Singer flexes voice on new album of standards

Joyce Cobb

Joyce Cobb

Everybody knows the headline on Memphis music: Home of the blues, birthplace of rock and roll. But if you read a little further, you discover that the story goes well beyond those two genres to embrace a host of others.

The city's jazz legacy, reaching all the way back to the earliest days of the form, has been particularly rich, spawning such seminal national figures as Jimmie Lunceford, Hank Crawford, George Coleman, Phineas Newborn Jr., Mulgrew Miller and Tony Reedus.

Joyce Cobb interprets  lesser-known  standards on her new album recorded with pianist Michael Jefry Stevens (rear) and his trio.

Joyce Cobb interprets lesser-known standards on her new album recorded with pianist Michael Jefry Stevens (rear) and his trio.

"Memphis has always been known to nurture jazz and to teach it," says singer Joyce Cobb. "But to make a living at it, you had to leave. They all come back eventually, but they had to go out and make a statement elsewhere first."

Not Cobb. For more than three decades, she has made herself heard right here, overseeing the local jazz scene and nurturing generations of young players. It hasn't been easy. A professional singer first and foremost, she readily admits she takes all kinds of gigs to make a living. But the singer, who celebrates the release Thursday on Archer Records of the new collection of jazz standards Joyce Cobb with the Michael Jefry Stevens Trio, says her heart belongs to jazz.

"When I first came to Memphis from Nashville, there were quite a few jazz clubs, but I could count the number of venues on one hand that are open to that kind of music now," Cobb says. "I guess we're going through a transition, but I really believe it will come back."

Originally from Oklahoma, Cobb arrived in Memphis in the mid-1970s, signed to a subsidiary of Stax Records as a country singer. Stax closed before she ever recorded for it, but Cobb stayed in Memphis, writing and recording for several years at Shoe Productions and recording R&B singles for the Cream and Waylo labels in the late '70s and early '80s.

Since then, Cobb's career has been varied as she has sought to make a living singing. She is a longtime voice instructor in the University of Memphis' Jazz Department. She ran her own club on Beale Street for a time, trying in vain to bring jazz back to the street. She hosted the syndicated radio program "Beale Street Caravan" and still has her own program on radio station WEVL FM 89.9.

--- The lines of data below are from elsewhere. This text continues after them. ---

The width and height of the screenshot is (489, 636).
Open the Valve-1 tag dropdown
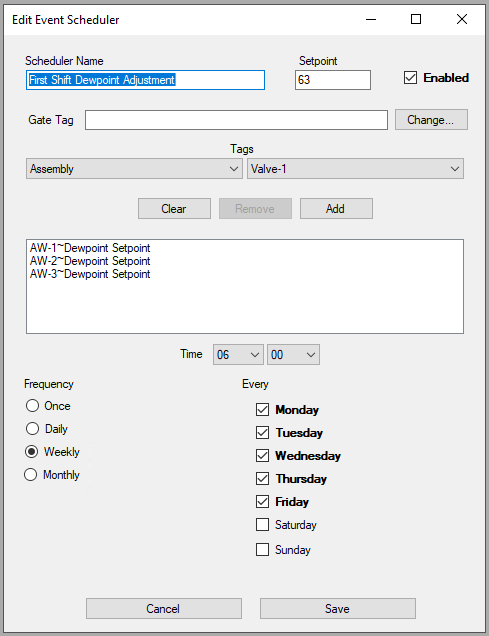pos(355,169)
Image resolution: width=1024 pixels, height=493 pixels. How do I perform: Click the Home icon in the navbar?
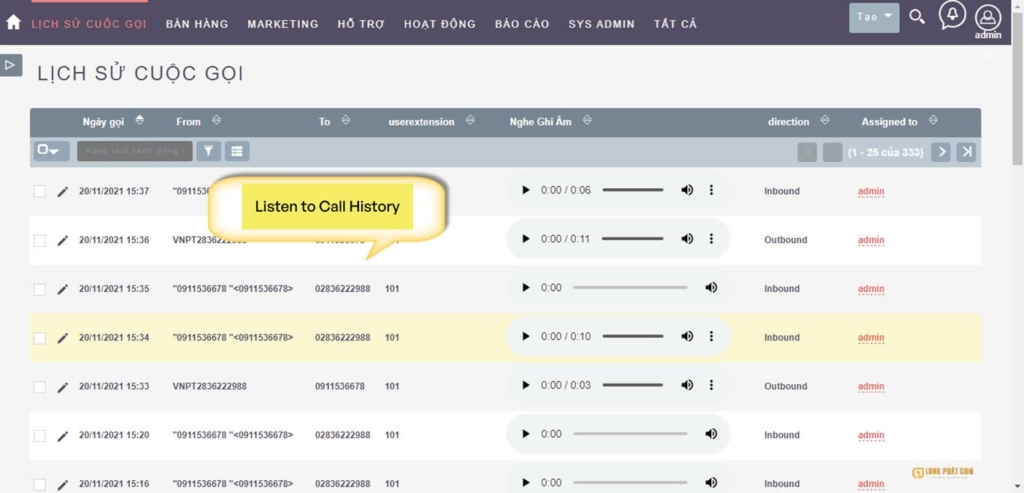coord(13,22)
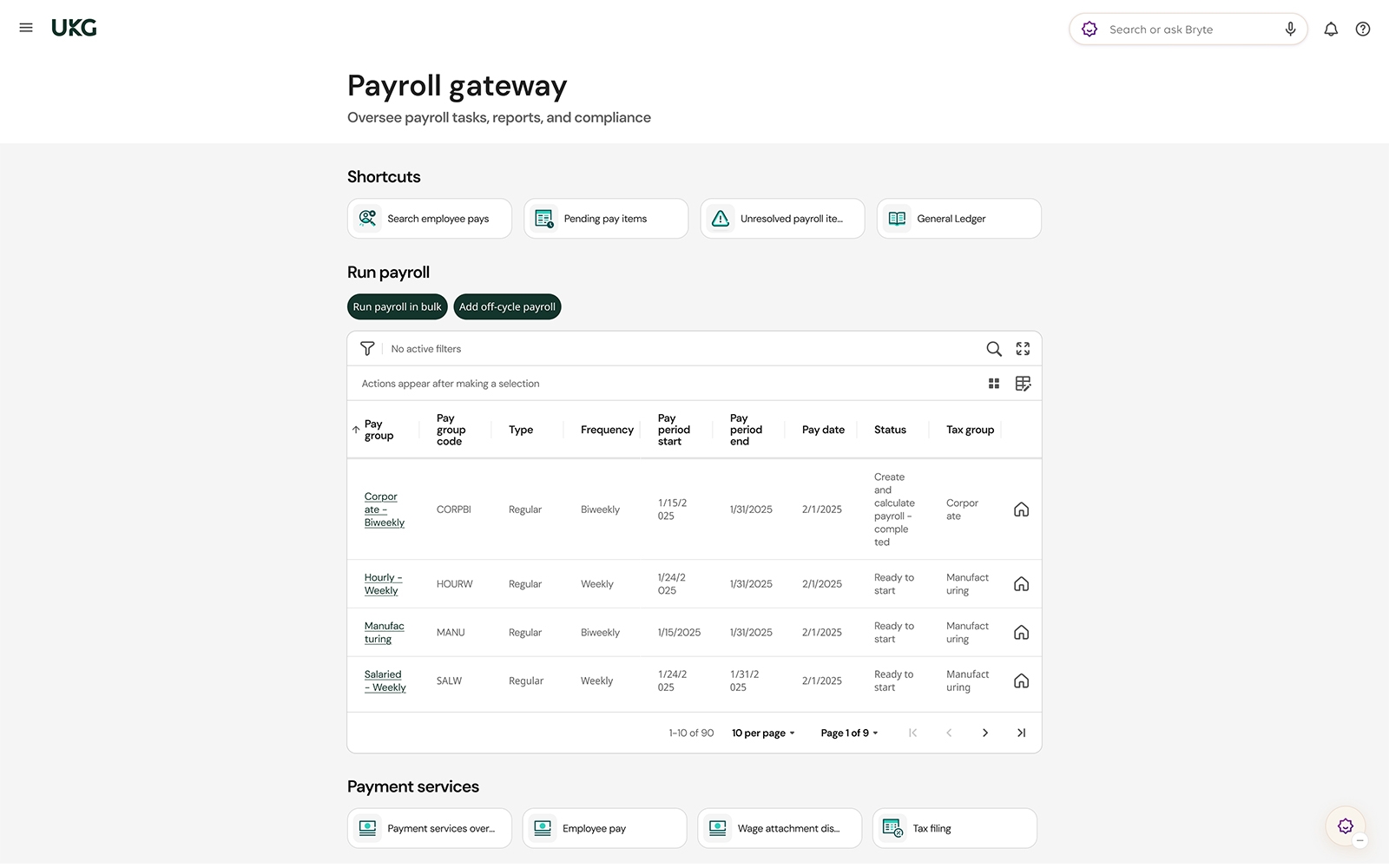The width and height of the screenshot is (1389, 868).
Task: Expand the Page 1 of 9 selector
Action: [849, 733]
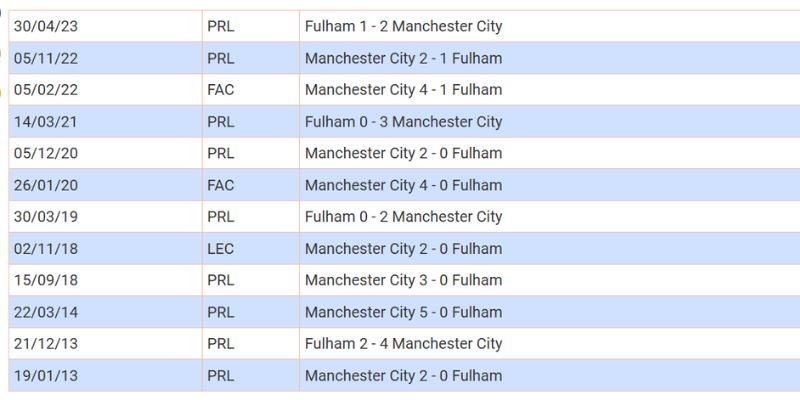
Task: Open the Fulham 2 - 4 Manchester City match
Action: (x=403, y=344)
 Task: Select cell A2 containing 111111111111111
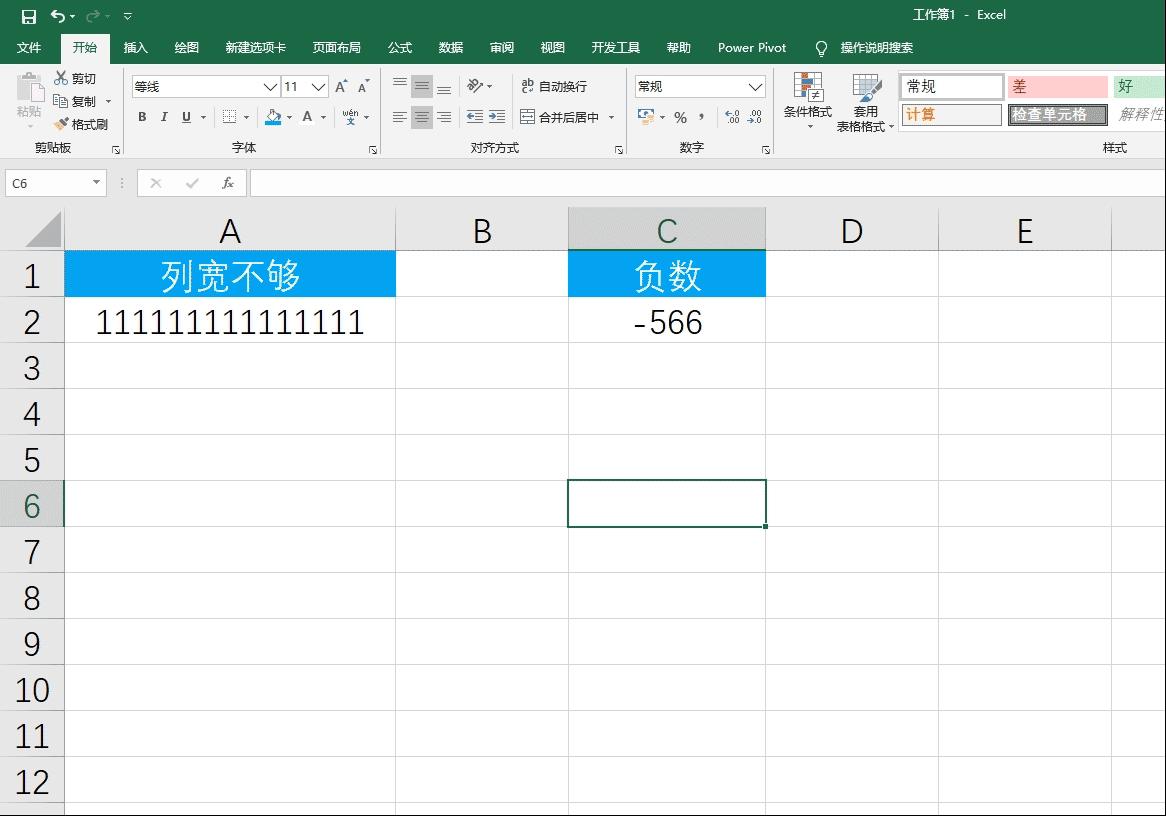[230, 322]
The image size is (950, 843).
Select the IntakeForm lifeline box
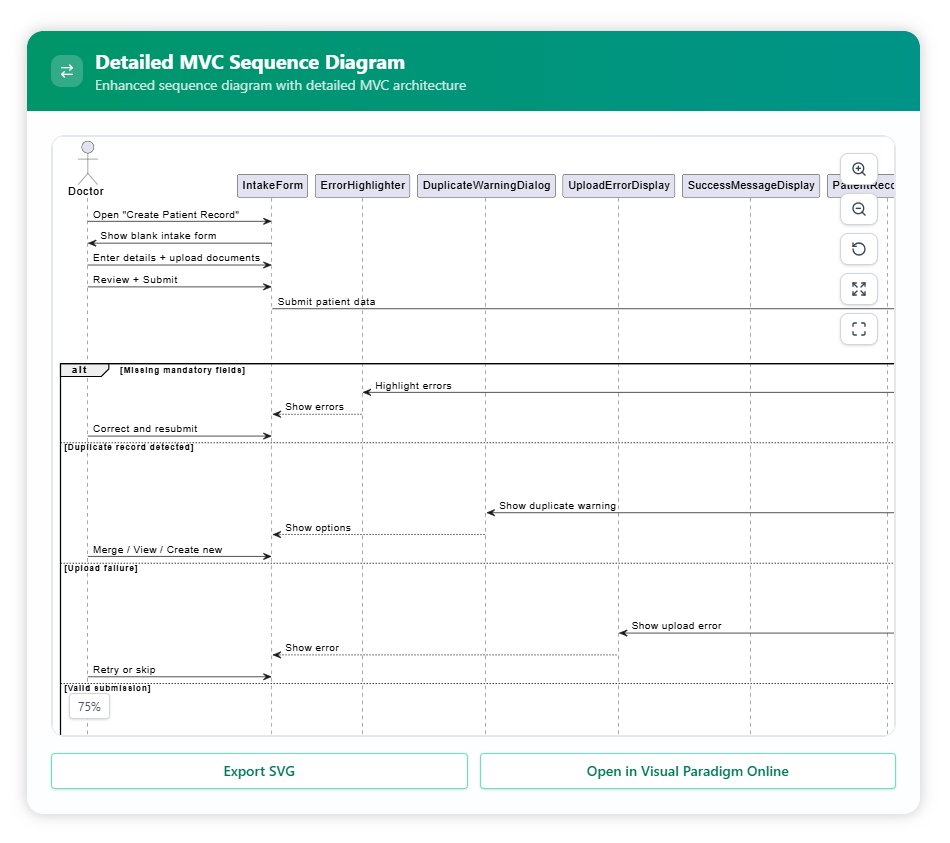272,185
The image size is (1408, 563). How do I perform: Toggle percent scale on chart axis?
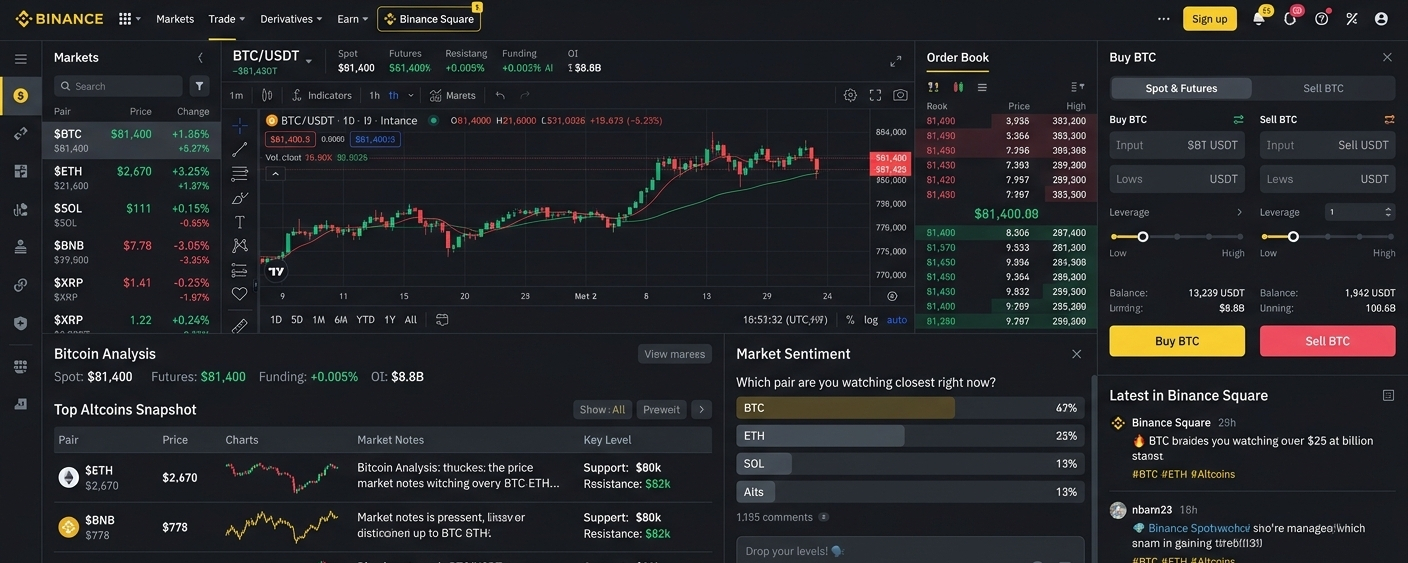850,320
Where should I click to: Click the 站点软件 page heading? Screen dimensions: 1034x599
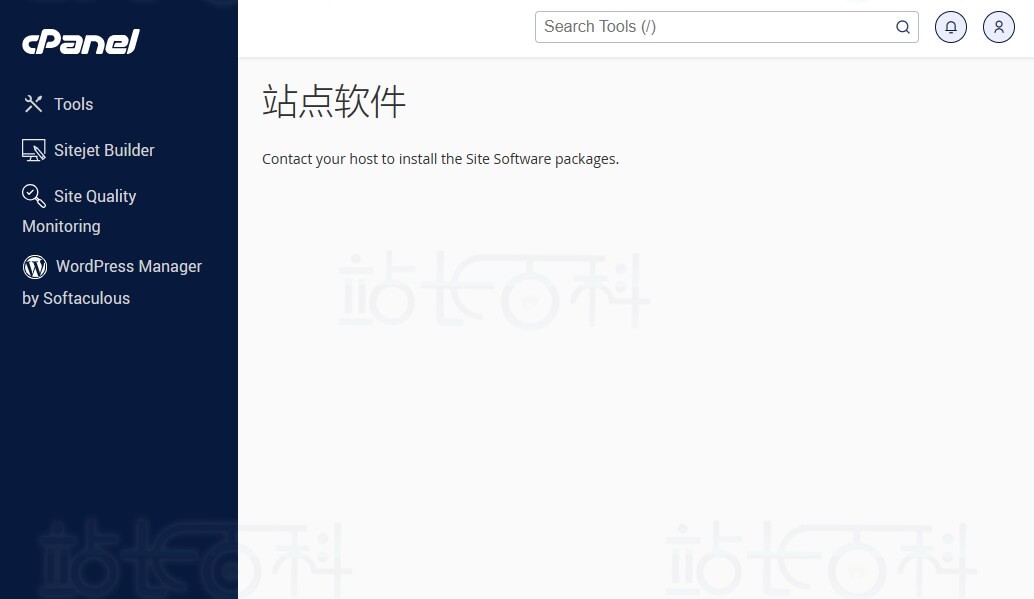pos(333,101)
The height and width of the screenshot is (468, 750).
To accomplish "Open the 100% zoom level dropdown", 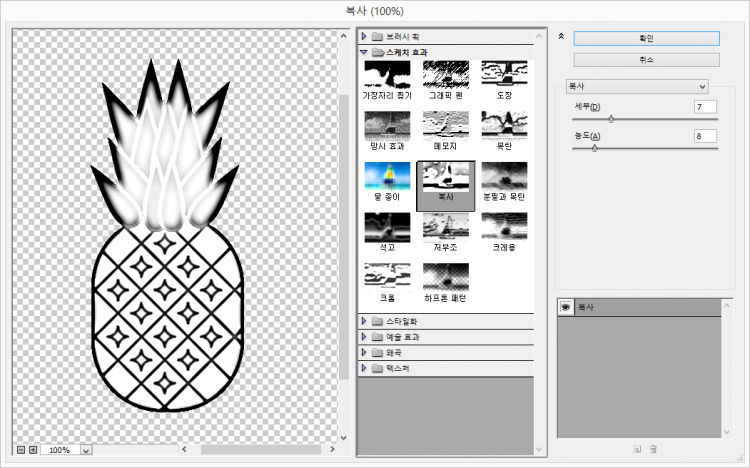I will pos(84,451).

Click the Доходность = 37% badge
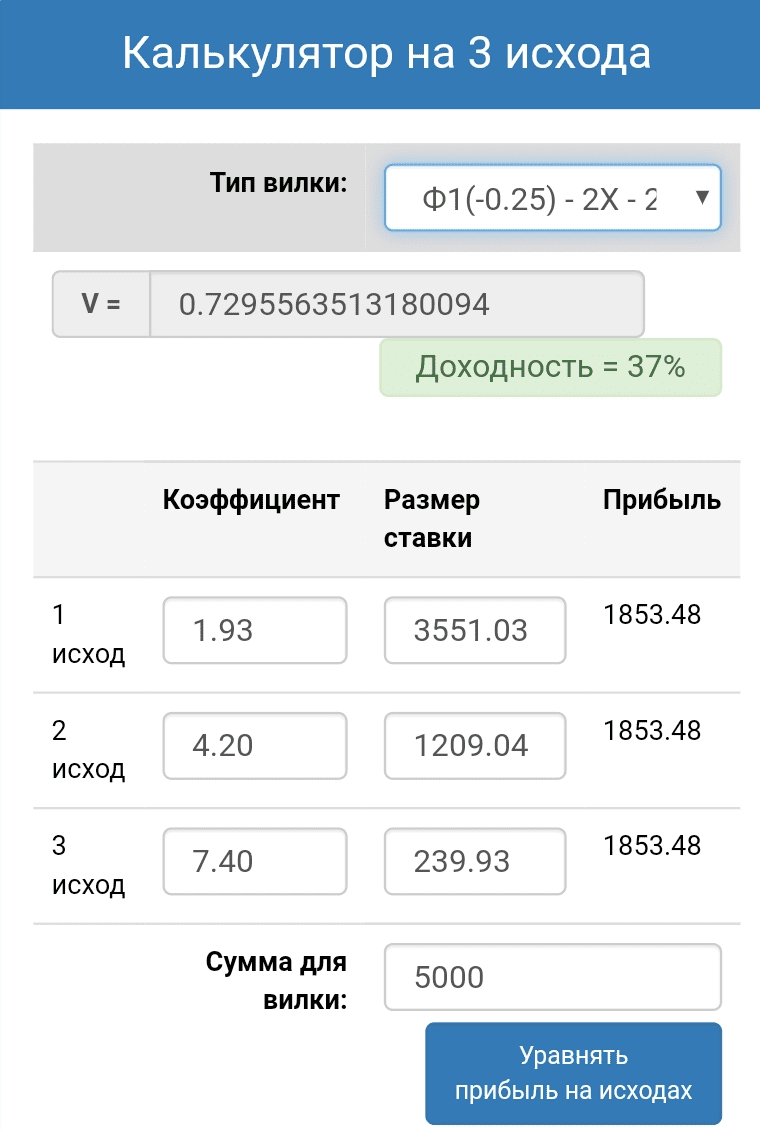click(x=550, y=367)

And she has gigged incessantly, performing seemingly every type of music in every type of venue, from her longstanding regular Sunday afternoon jazz brunch gig at the brew pub Boscos in Overton Square to huge symphony pops concerts and touring theatrical productions like the acclaimed Center for Southern Folklore historical piece "Beale Street Saturday Night."

But her new collaboration with pianist Stevens brings Cobb back home musically.

Stevens is originally from New York, where over his 35-year career he has played with such acclaimed jazz combos as the Liquid Time Group and the Mosaic Sextet. He moved to Memphis in 2003 and has been a reinvigorating force on the scene ever since, staging concerts and curating a jazz series at the Bartlett Performing Arts and Conference Center.

Cobb doesn't recall her first meeting with Stevens.

"He just kind of appeared in my life like a Buddha or something," she says.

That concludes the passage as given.